- **GOAL OF THE EXERCISE**:
From the entries that follow, reproduce exactly and only the lines from the line with "Select the Partial option next to Upload" to the line with "Given: Click the cyan", endpoints included.

§

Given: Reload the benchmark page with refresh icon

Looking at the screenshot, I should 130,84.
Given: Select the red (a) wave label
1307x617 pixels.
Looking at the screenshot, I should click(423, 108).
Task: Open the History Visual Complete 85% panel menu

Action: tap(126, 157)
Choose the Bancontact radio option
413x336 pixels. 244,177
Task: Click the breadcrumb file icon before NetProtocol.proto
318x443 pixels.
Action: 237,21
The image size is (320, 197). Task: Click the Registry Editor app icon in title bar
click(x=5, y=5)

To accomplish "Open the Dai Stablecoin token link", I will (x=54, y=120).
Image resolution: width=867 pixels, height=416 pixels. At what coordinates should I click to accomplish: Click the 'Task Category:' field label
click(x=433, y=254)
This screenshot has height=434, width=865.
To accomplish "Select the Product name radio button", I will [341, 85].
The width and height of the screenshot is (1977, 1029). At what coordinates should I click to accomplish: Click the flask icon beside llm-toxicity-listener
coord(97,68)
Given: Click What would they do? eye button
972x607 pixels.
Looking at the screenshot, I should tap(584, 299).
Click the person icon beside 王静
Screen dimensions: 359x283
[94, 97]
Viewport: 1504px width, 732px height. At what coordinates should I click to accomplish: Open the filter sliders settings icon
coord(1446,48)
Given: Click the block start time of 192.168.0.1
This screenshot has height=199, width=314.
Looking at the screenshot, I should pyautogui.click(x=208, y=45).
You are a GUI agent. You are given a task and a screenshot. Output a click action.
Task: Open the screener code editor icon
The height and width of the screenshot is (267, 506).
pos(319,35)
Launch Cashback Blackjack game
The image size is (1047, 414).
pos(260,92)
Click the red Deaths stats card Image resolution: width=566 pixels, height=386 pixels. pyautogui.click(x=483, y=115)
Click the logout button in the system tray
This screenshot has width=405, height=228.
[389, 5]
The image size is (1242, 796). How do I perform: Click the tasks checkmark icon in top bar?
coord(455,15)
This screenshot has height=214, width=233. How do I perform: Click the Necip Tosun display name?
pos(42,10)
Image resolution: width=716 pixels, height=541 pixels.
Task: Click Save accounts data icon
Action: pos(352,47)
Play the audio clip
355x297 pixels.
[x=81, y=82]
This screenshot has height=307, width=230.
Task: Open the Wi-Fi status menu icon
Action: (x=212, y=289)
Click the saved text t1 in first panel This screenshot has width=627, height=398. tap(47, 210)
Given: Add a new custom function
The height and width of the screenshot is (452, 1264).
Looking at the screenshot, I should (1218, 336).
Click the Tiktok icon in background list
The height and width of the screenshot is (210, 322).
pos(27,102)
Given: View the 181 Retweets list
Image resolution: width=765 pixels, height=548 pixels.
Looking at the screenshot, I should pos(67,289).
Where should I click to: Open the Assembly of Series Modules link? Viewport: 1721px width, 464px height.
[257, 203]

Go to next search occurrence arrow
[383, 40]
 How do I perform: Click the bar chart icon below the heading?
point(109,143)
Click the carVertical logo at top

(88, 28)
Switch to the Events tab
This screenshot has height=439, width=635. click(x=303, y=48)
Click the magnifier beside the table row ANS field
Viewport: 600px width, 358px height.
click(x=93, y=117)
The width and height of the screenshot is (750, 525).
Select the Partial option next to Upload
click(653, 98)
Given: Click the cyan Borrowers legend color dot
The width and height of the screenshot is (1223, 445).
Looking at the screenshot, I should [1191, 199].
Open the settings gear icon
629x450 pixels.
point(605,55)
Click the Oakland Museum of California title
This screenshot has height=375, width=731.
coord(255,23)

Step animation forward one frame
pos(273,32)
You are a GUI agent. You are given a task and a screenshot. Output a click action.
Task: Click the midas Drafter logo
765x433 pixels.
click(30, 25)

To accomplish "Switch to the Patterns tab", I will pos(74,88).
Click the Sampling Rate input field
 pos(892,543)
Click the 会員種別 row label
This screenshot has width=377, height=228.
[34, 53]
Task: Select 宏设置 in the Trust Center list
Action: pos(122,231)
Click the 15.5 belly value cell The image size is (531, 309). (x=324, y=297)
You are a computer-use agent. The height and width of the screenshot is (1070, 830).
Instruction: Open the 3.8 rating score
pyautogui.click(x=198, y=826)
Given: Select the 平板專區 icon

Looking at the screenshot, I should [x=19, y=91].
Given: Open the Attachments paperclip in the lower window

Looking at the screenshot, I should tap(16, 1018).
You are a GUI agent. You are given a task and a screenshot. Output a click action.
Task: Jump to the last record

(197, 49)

§

- **TASK RESULT**:
Select the Partial option next to Upload
click(653, 98)
Given: Click the cyan Borrowers legend color dot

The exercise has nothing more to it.